Participants who
selleck products were 5 years of age or older at the time of sampling were asked to provide blood at recruitment and after each peak in confirmed case detection for paired serology. Age- and sex-standardized estimates of the risk of influenza infection and illness per season in persons 5 years of age or older were reported previously.21 Three influenza seasons were identified in this study period (Table 1). The number of people that provided blood samples spanning each season, the numbers infected as determined by serology and RT-PCR, and their age distribution is shown as supplementary information (Fig. S1). Males, and participants aged less than 5 or in their late teens were under-represented in the group that could be analyzed (Fig. S1). Genetic and antigenic characterization of the viruses isolated and used for serology is shown in supplementary information (Fig. S2 and Table S1). The H1N1 viruses isolated in season one (S1) in 2008 were A/Brisbane/59/2007-like, and B
virus isolates were of the B-Yamagata-lineage and were B/Florida/4/2006-like, representing strains that were antigenically distinct from the pre-study season. The H3N2 viruses isolated in S1 were antigenically A/Brisbane/10/2007-like, as in the pre-study season, and caused few infections.
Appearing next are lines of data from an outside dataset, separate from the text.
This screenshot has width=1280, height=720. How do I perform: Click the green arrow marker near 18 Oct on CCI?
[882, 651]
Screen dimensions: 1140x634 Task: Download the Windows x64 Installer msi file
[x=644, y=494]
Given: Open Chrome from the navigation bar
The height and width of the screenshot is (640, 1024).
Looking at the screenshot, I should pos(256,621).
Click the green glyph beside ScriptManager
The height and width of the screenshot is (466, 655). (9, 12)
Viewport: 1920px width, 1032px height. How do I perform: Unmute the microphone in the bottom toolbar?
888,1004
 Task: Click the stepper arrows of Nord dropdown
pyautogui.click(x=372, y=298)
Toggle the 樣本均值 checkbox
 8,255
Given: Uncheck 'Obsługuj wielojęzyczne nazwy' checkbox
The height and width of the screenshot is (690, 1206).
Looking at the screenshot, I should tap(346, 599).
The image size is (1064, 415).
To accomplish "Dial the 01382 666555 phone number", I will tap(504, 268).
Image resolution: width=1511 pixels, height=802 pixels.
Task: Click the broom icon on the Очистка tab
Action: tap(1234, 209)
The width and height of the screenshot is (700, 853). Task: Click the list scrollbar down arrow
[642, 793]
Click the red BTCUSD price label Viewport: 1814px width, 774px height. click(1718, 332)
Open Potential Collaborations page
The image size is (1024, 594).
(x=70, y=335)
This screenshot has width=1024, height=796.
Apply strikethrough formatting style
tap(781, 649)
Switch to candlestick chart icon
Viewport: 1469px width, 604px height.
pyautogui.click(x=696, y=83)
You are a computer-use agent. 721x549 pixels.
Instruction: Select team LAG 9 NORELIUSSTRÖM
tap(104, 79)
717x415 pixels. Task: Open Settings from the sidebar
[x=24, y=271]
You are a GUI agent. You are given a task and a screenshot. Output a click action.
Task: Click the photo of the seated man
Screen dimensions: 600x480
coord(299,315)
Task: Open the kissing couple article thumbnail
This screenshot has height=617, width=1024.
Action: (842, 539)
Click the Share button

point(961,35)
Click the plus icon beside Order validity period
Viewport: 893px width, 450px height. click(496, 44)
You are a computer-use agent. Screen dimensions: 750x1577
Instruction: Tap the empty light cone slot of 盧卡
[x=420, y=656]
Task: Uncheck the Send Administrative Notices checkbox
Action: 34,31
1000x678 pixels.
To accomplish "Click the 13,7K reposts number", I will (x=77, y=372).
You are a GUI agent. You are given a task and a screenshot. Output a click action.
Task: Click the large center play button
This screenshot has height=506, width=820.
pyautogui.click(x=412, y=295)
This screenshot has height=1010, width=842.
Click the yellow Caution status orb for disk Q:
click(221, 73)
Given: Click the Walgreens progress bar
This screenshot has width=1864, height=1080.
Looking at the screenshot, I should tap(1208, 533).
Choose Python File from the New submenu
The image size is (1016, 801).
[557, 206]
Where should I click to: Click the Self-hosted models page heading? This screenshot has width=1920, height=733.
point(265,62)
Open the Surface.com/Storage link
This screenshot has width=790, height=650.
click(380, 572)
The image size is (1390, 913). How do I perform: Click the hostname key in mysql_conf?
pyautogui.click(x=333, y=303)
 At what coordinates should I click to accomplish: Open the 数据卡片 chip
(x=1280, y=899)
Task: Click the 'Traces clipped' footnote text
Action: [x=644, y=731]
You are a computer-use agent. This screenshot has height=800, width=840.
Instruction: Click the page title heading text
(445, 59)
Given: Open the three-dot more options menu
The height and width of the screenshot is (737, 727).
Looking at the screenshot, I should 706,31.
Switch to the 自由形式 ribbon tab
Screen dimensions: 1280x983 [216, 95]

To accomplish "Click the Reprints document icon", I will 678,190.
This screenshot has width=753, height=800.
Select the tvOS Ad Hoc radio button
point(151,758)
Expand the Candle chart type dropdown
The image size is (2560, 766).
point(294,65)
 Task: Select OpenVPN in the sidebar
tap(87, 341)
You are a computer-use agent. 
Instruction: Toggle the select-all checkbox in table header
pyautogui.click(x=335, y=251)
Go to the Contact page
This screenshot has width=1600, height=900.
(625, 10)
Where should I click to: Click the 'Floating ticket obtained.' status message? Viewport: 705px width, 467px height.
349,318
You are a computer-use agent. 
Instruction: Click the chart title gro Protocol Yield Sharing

The H3N2 viruses isolated in the second season (S2) in Spring 2009 were antigenically distinct A/Perth/16/2009-like strains, and caused the highest incidence of infection, whereas two
H1N1 isolates were similar to the S1 isolate. HI titers with WHO reference sera against seasonal H1N1 XL184 molecular weight were 1280 against the 2008 H1N1 isolate and 640 against both 2009 H1N1 isolates. The only B virus isolated in 2009 belonged to the B-Victoria lineage, L-gulonolactone oxidase and the National Influenza surveillance system identified a shift in B-lineage predominance from Yamagata to Victoria in 2009. However serology was only performed with a Yamagata lineage virus. The third season (S3) in Autumn 2009, was caused by the pandemic H1N1 2009 strain (A/California/04/2009), which resulted in a high incidence of infection compared to individual seasonal strains. It was not feasible to collect swabs from all cohort participants weekly; hence infections were also identified by HI antibody seroconversion. As in our previous report, seroconversion was defined as at least a 4-fold rise in titer with a post-season titer of at least 40.21 We have recently reported that the pattern of 2-fold increases in HI titer cannot be fully explained by assay variability, and that a reliance on four-fold titer increases to define infection may under estimate the true incidence of infection.24 However, since it is not possible to adjust for assay variability in an individual level analysis we did not apply a 2-fold definition.